It’s been labelled the most expensive sticking plaster in the world.
Greece has been granted the biggest bail out in history. An eye watering €130 billion Euros will be put into a separate piggy bank for Greece to spend on debt repayment.
But such an exorbitant gift comes at a high price.
The Eurogroup (Finance Ministers of member states of the single currency) announced that the second bail out would ensure debt sustainability and restore competitiveness. In short, the second bail out will pay for the loan repayment due on the first bail out. Come 20th March Greece is due to pay back €14.4billion on a bond repayment, so one would hope the recent rescue package will ensure that Greece does not submit to a disorderly default and drag the entire Euro area into disarray.
But in order to save the Euro, Greece cannot be seen to be saving themselves. Taking one for the team is probably not the attitude of the Greek people, who have already seen a 22% reduction in salary bringing the minimum monthly wage down to €751 (£630), 150,000 cuts in public sector jobs and the country’s constitution rewritten to ensure that the top Government spending priority would be on debt repayment, not public services.
Imagine those same conditions being imposed here and you can start to feel a bit of empathy for the Greeks.
All of this will in theory (although unlikely in practise) achieve rewriting Greek debt down to 120% of GDP by 2020. So essentially, they will still be spending a load more on debt repayment than they will ever have in their coffers.
There will also be permanent monitors from the Troika of the IMF, EU and ECB to make sure these spending cuts are implemented, with suggestions that the upcoming elections be suspended to ensure former Deputy President of the European Central Bank retains his role as Prime Minister after he usurped the throne from the democratically elected former leader last year.

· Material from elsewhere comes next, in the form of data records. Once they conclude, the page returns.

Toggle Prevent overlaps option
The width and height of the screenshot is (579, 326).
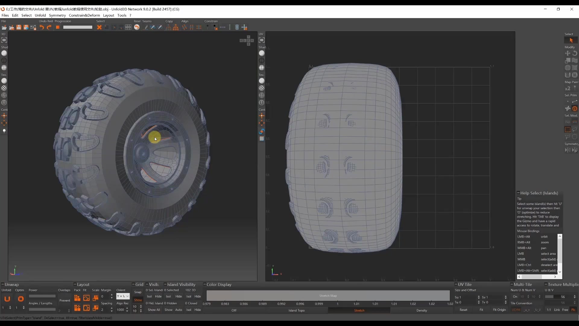[65, 301]
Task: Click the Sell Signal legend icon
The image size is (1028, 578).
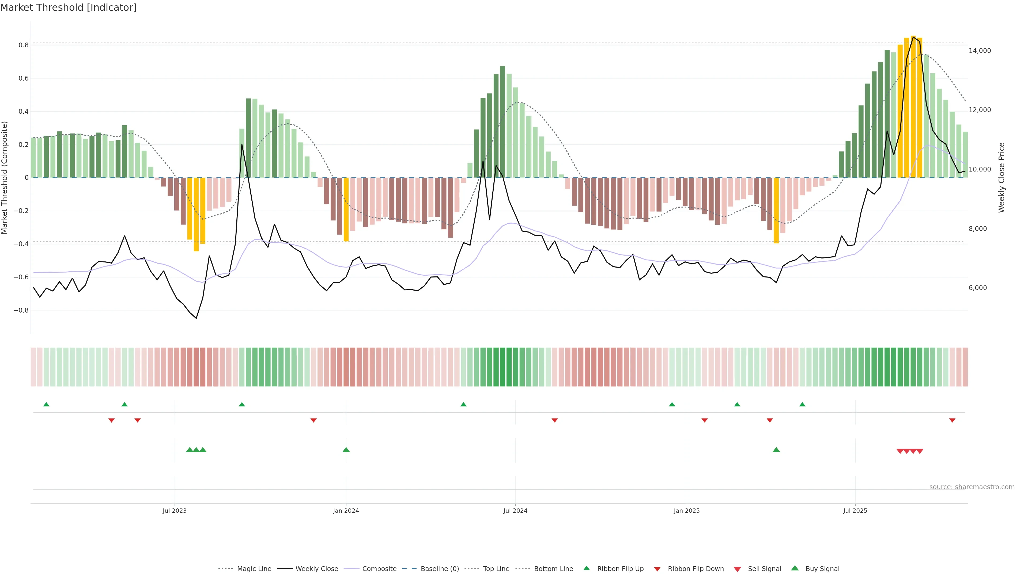Action: coord(737,569)
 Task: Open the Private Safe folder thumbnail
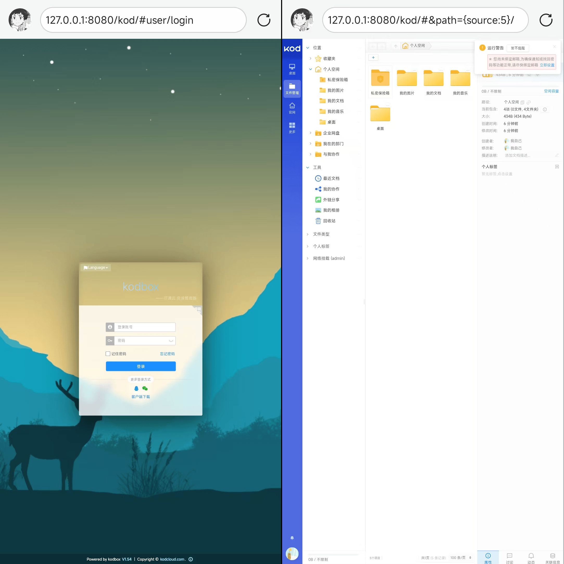click(x=380, y=79)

However the Greek economy will remain in freefall. The 120,000 soon to be unemployed won't exactly be contributing much to the economy (bearing in mind the total population of Greece is 11 million it's a large number to throw out of work) and neither will the once relatively affluent workers who are now not even making enough money to pay rent and buy food.

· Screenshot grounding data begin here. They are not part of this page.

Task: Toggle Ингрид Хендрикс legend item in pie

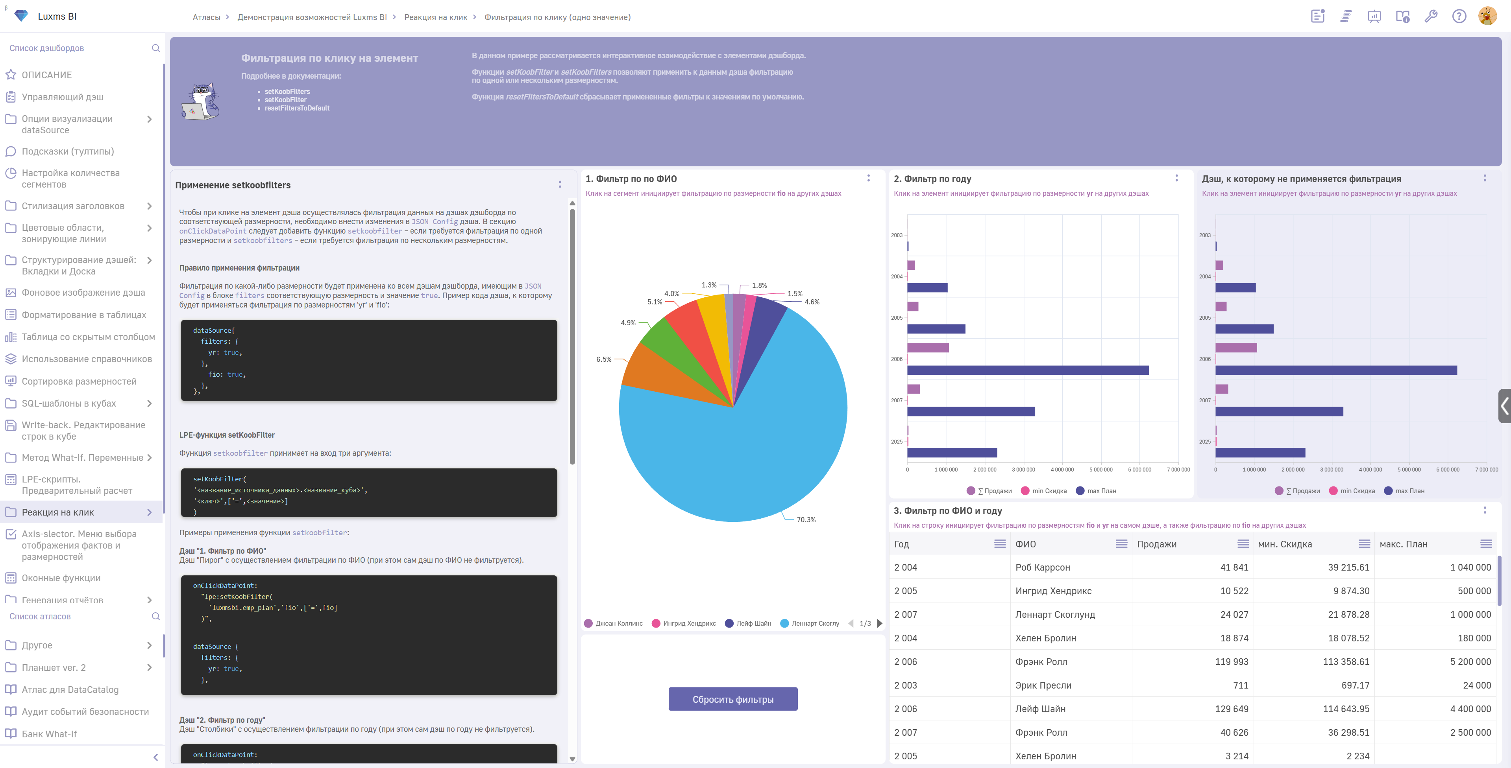Action: tap(684, 623)
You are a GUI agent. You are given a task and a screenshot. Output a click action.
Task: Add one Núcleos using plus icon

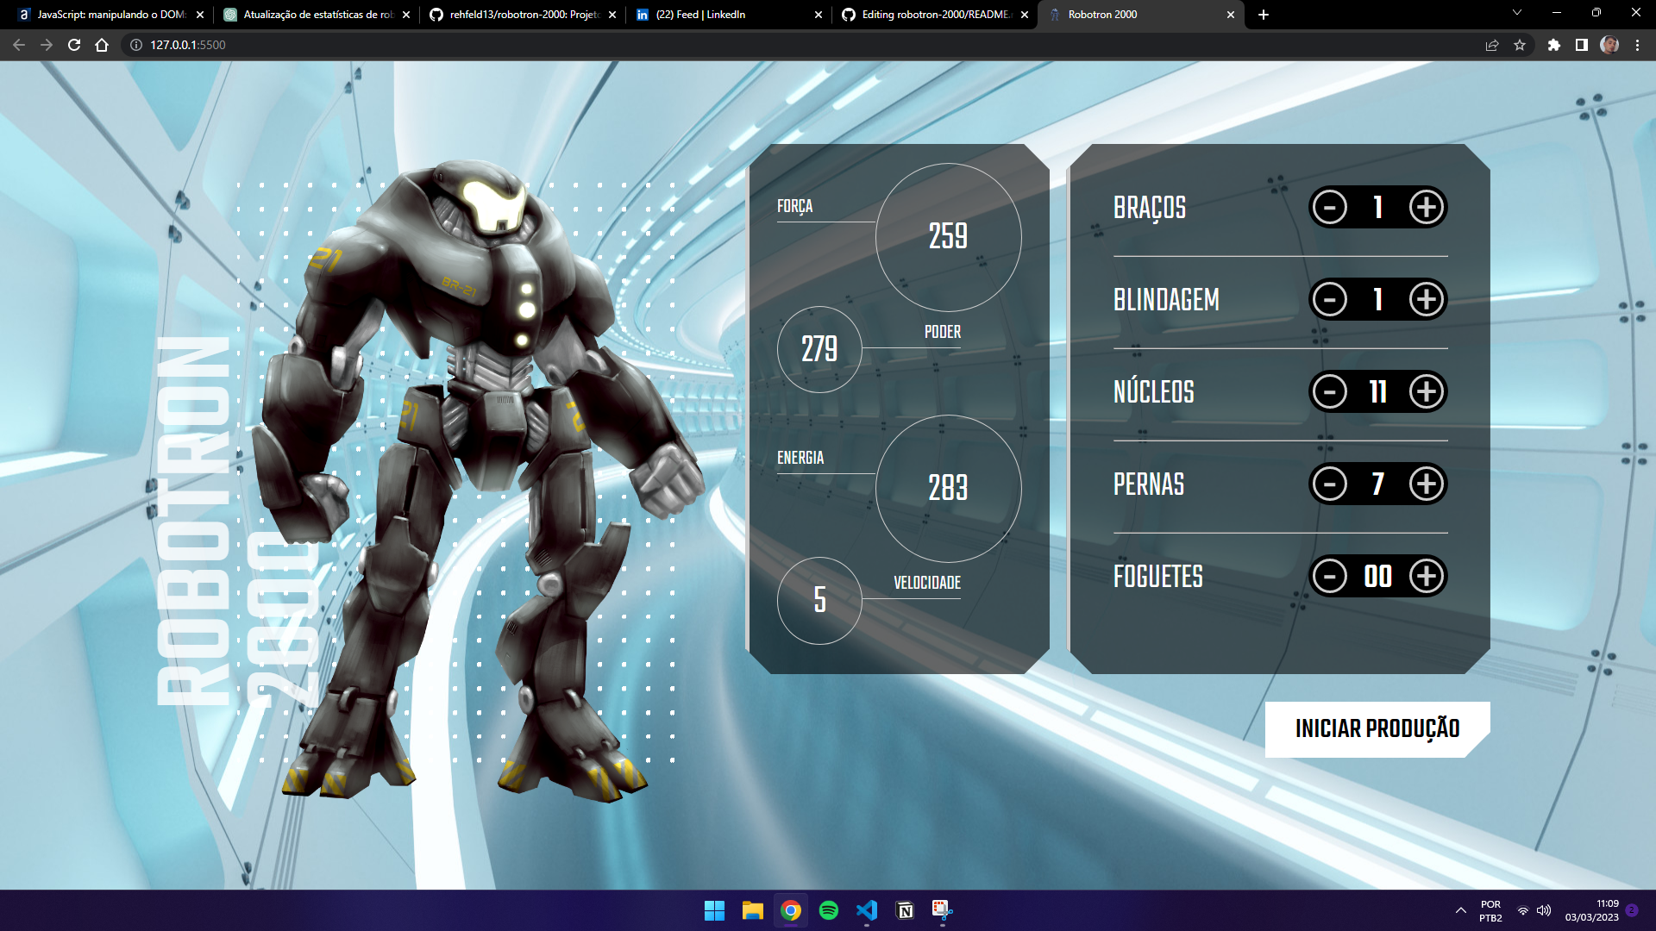(x=1426, y=392)
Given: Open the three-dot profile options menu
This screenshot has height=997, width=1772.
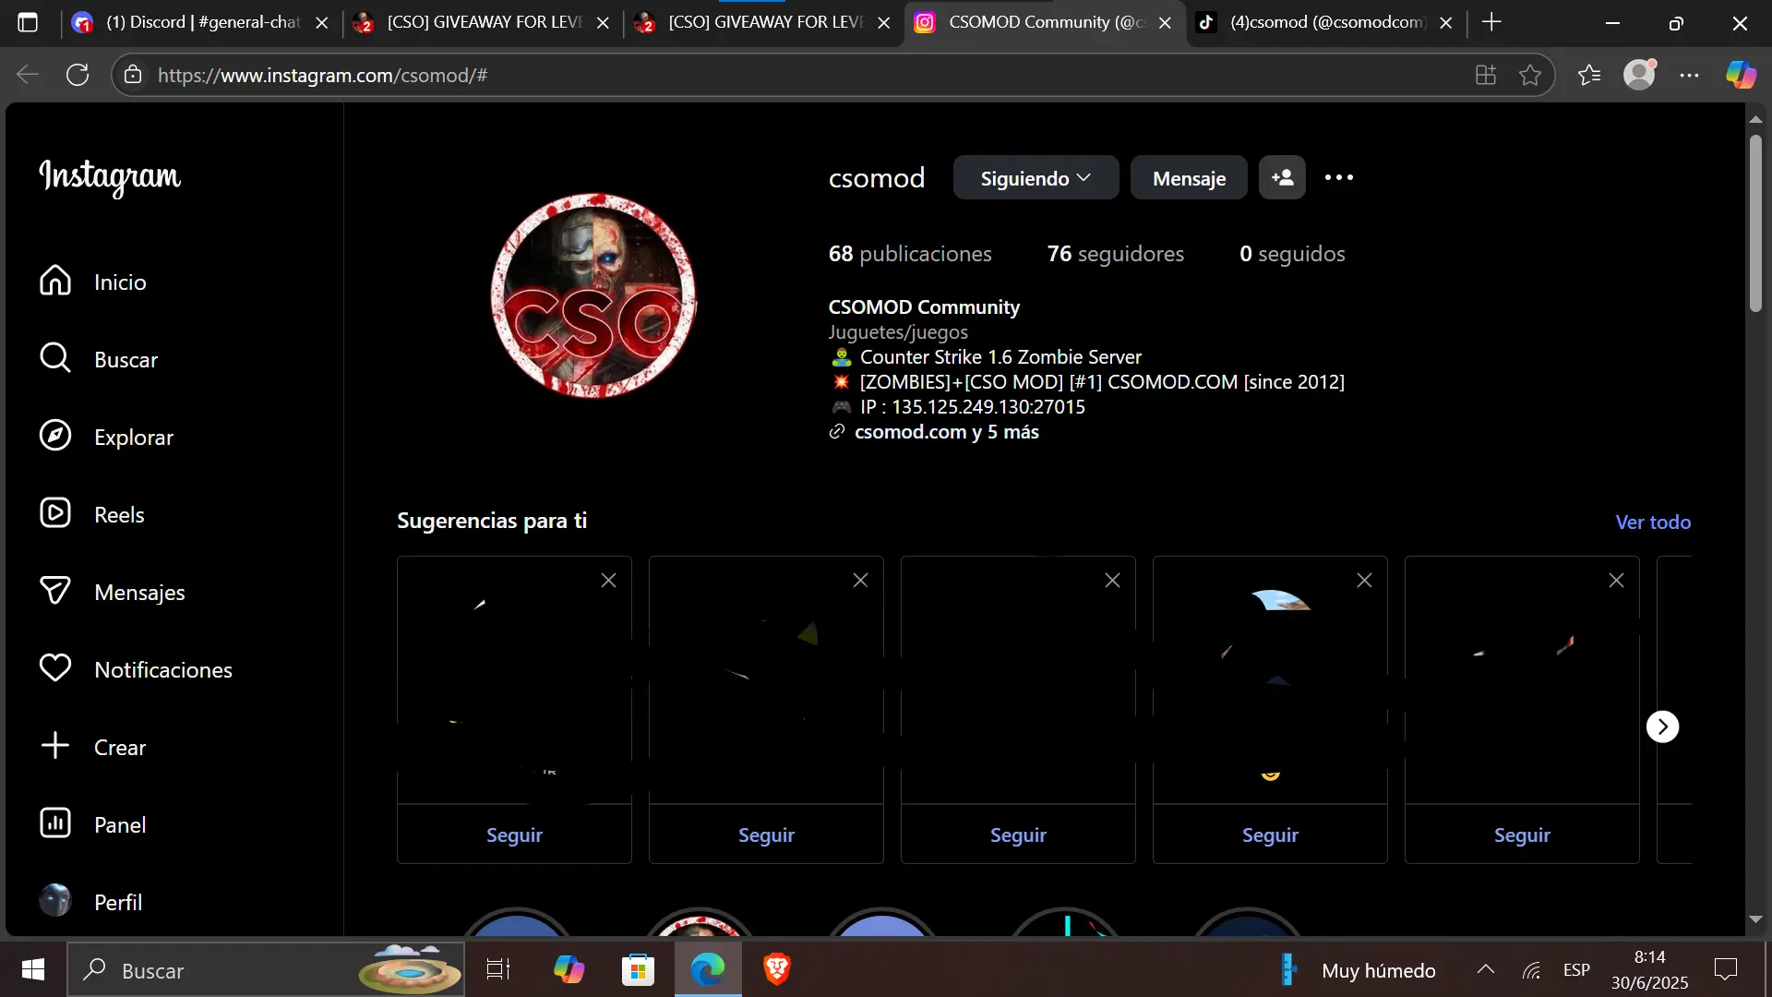Looking at the screenshot, I should click(x=1338, y=178).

The rescue package merely buys the Eurozone more time to get their ducks in a row, at the cost of throwing real lives into the dustbin of economic despair.
By Summer the EU are hoping to have shored up €700 billion in their bail out fund to potentially rescue the economies of Spain and Italy if required.
Meanwhile the people of Greece are being squeezed again and again which does not create growth, merely sends a signal to lenders that the euro will be saved at any cost, even if that cost is a very human one.
Of the total costs for this latest crisis-stalling measure (for that is all it is - in time Greece will be back on the precipice of collapse once more) we can be proud that every family in the UK has effectively contributed £500. But don’t fancy that this money will be buying a few thousand cans of soup for the now destitute. It is simply being pumped into the blackhole of debt and stockpiled reserves for paying off debt that simply ensure the single currency is kept afloat.
In essence, UK taxpayers money diverted to Greece via the IMF has been spent on saving the flagship single currency project which is the keystone of the European Supranational dream in which we decided long ago we were unwilling to take part.
It's about time we started sensibly looking at how to return Greece to its own currency, where it can control interest rates and stimulate growth and spend the €130billion on helping those most in need (it would work out as around €100,000 each) rather than throwing money at vacant ideology.
I would sooner support a charitable hand out from the UK to Greece rather than watch the government fund autocratic tyrannical rule in Athens by a group of Eurocrats with a penchant for continental domination while ordinary people suffer.